In People v. Orama, decided on January 31, 2018, the defendant was charged with burglary. Burglary is defined in the Penal Law as entering a building unlawfully with the intent to commit a crime while inside. Trespass, which is solely the crime of knowingly entering a building without permission is a lesser included offense within the crime of burglary. The appellate court found that it was ineffective assistance of counsel for the defense counsel to fail to request that the jury considers a trespass charge alongside the burglary charge.
The court determined that the evidence supporting the burglary charge, i.e. that defendant had sought to actually take items from the home which he had illegally entered, was exceedingly weak. He was not in possession of any property when he was discovered, and when he was found by the homeowner, he “waved his arms in a circular motion and, without blinking, repeated, over and over, ‘hallelujah,’ and then fled.”

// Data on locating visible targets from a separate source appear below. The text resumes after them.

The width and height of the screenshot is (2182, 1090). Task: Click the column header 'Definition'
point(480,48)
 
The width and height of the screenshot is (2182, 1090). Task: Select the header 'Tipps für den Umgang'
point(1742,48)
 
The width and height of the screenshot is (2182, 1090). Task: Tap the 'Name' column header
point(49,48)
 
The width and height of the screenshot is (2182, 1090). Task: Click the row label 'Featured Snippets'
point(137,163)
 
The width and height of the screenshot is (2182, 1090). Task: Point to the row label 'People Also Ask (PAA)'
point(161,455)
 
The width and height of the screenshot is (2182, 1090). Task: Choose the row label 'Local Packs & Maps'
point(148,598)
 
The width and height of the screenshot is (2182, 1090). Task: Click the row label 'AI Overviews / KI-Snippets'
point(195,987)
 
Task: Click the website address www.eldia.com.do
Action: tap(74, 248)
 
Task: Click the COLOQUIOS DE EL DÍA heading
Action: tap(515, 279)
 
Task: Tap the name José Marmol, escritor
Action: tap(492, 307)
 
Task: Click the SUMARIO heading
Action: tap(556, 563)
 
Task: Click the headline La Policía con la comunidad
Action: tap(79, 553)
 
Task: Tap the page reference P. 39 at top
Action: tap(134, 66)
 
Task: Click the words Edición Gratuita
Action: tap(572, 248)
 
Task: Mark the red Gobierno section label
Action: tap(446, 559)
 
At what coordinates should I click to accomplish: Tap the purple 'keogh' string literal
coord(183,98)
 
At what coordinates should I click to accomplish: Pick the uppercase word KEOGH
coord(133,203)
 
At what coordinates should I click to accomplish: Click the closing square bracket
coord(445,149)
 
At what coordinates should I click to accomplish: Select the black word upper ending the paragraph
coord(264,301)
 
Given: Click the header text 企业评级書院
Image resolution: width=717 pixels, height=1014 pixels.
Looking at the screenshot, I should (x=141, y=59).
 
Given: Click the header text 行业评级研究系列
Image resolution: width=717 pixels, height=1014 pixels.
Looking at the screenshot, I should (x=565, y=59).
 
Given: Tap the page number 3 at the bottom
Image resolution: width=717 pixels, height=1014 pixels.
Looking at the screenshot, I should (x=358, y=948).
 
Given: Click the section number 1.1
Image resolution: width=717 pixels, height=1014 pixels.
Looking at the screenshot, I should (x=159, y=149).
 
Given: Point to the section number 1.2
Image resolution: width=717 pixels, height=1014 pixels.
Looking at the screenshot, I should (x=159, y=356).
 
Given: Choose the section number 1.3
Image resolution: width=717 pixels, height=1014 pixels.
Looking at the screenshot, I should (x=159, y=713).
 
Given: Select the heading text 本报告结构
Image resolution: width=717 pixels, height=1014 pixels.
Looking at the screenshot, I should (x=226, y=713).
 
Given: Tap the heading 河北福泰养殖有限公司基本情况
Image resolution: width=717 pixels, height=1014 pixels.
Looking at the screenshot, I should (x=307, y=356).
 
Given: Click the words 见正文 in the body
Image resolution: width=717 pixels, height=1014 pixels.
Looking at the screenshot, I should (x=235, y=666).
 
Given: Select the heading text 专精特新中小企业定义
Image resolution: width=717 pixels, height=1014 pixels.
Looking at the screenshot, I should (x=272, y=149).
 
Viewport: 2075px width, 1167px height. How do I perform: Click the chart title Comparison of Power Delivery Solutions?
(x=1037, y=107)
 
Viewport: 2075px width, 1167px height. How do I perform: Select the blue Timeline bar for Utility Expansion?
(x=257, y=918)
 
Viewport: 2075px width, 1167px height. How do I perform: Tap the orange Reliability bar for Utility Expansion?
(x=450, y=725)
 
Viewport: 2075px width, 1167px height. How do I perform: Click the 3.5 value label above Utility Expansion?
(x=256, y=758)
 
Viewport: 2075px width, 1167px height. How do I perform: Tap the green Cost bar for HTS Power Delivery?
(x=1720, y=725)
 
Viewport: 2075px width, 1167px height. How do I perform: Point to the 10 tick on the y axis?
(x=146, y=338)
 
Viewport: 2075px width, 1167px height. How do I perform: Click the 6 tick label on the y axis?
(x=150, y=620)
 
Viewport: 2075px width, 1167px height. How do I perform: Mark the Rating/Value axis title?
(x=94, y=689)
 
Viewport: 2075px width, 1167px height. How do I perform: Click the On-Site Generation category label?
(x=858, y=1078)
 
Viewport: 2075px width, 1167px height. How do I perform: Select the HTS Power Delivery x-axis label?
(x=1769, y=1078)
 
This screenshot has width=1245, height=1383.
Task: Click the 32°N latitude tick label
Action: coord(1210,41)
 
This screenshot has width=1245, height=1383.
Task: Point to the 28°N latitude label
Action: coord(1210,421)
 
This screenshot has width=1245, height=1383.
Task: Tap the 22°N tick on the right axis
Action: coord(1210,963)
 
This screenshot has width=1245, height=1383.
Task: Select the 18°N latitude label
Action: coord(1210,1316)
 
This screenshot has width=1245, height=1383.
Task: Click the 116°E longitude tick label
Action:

This case is an interesting and unique deviation in the jurisprudence of ineffective assistance of counsel. Normally, decisions on matters of strategy cannot be considered ineffective assistance of counsel. For an attorney, whether to ask the jury to consider a lesser included defense is an important strategic decision. It asks the jury to consider an additional basis on which it can convict your client. It may be guaranteeing a conviction on the lesser charge in a case where the defendant could have been acquitted of the greater charge. Accordingly, every defense lawyer must make a careful assessment of the strength of the evidence before asking the jury to consider a second way to convict their client.
It remains to be seen whether this case will be an outlier or whether a new standard for ineffective assistance of counsel will take hold. We will continue to update this blog as new relevant cases are decided.